The edition: Houghton Mifflin/Mariner Books, 2005. I did neither understand nor like the cover, but all in all this edition carried an Indian atmosphere around it, maybe due to the blue courtesy pages.

The story: it’s not easy to summarize this book without giving away anything, but I’ll try (please beware: spoilers possible!). At the very beginning, Piya and Kanai meet on a train towards the “tide country,” the jungle-and-river-lattice region called Sundarbans. Piya is a caetologist on her way to study river dolphins on the Ganga River. Kanai is a poliglot translator on his way to visit his aunt Nilima: she has recently found a notebook written by her long-deceased husband Nirmal and addressed to Kanai. On arrival they separate, and from there on into about two-thirds of the book, as Kanai reads Nirmal’s notebook, chapters alternate between what happens to Piya and the story written by Nirmal.
Piya starts on her search. On the very first day she falls in the water and a fisherman jumps in to save her, so she decides to travel with this man, Fokir, and his son Tutul. It turns out to be a good solution because he knows the river very well and knows where to find dolphins. Half through the book, they reach Lusibari, where Kanai is, and he too moves on with them as an interpreter, but he was not really needed, as Fokir and Piya understood each other perfectly even without a language in common.
Nirmal’s story is about his involvement with an attempt at resettling on a tide country island by a group of refugees, among them also Fokir’s mother. It includes also parts on Nirmal and Nilima’s story, on Kanai’s own, on Indian history and, more often, on Indian/tide country mithology.
In the rest of the book: a genocide, an encounter with dolphins, a crocodile attack, a rainbow made by the moon’s light, a tiger killing and another one killed, a trial by ordeal, a typhoon (actually, two), some romance, and some cups of tea.

The first sentence:

Kanai spotted her the moment he stepped onto the crowded platform: he was deceived neither by her close-cropped black hair nor by her clothes, which were those of a teenage boy — loose cotton pants and an oversized white shirt.

The last sentence:

“That’s the difference between us. For me, home is wherever I can brew a pot of good tea.”
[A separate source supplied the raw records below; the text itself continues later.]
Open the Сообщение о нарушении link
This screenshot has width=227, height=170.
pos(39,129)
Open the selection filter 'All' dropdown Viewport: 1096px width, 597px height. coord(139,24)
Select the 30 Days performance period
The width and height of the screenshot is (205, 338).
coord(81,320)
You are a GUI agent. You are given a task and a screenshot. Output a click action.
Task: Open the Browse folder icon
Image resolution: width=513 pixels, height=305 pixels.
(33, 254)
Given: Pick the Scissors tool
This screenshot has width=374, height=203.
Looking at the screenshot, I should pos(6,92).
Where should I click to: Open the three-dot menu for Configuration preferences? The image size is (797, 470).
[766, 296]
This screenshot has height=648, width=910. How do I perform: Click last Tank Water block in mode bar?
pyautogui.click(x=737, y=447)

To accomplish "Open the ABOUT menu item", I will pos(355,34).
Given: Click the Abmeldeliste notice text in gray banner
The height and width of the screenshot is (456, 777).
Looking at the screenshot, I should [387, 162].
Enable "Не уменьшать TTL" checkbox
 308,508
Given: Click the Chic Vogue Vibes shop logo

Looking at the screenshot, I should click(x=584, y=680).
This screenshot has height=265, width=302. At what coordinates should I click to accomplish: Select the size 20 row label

My opinion: a beautiful story about understanding, about different cultures and how they clash, but also about ways of crossing between cultures. A rich and compelling writing. A very good book. Rating: 8/10.
I liked the reasoning on words, on different languages, and also on how communication can happen without a common language, while it may still not happen when a common language exists.

How do you lose a word? Does it vanish into your memory, like an old toy in a chest, and lie hidden in the cobwebs and dust, waiting to be cleaned out or rediscovered?

On the other hand, I disliked the way relationships were portrayed. Every relationship was considered to be love/romance. I mean, why can’t some people (I’m talking the author, here) understand that there may be a deep understanding between two persons even without a romantic lien? (My only possible anwer to that would be: in a place such as the jungle, relationships have to be more black-or-white than elsewhere.) At the same time I was disappointed by the Nirmal/Nilima marriage: in the opening of the book they are depicted as two remarkable persons, people to look up to with respect, both for what they accomplished in the tide country, and for the ripeness of their own relationship. But then, here’s how Kanai describes them well into the book:

“As I see it, Nirmal was possessed more by words than by politics. There are people who live through poetry, and he was one of them. For Nilima, a person like that is very hard to understand”

Finally, I’d like to share a passage that really disturbed me:

“The worst part was not the hunger or the thirst. It was to sit here, helpless, and listen to the policemen making their annoucements, hearing them say that our lives, our existence, were worth less than dirt or dust. ”This island has to be saved for its animals, it is a part of a reserve forest, it belongs to a project to save tigers, which is paid for by people from all around the world.” … Who are these people, I wondered, who love animals so much that they are willing to kill us for them? Do they know what is being done in their name?”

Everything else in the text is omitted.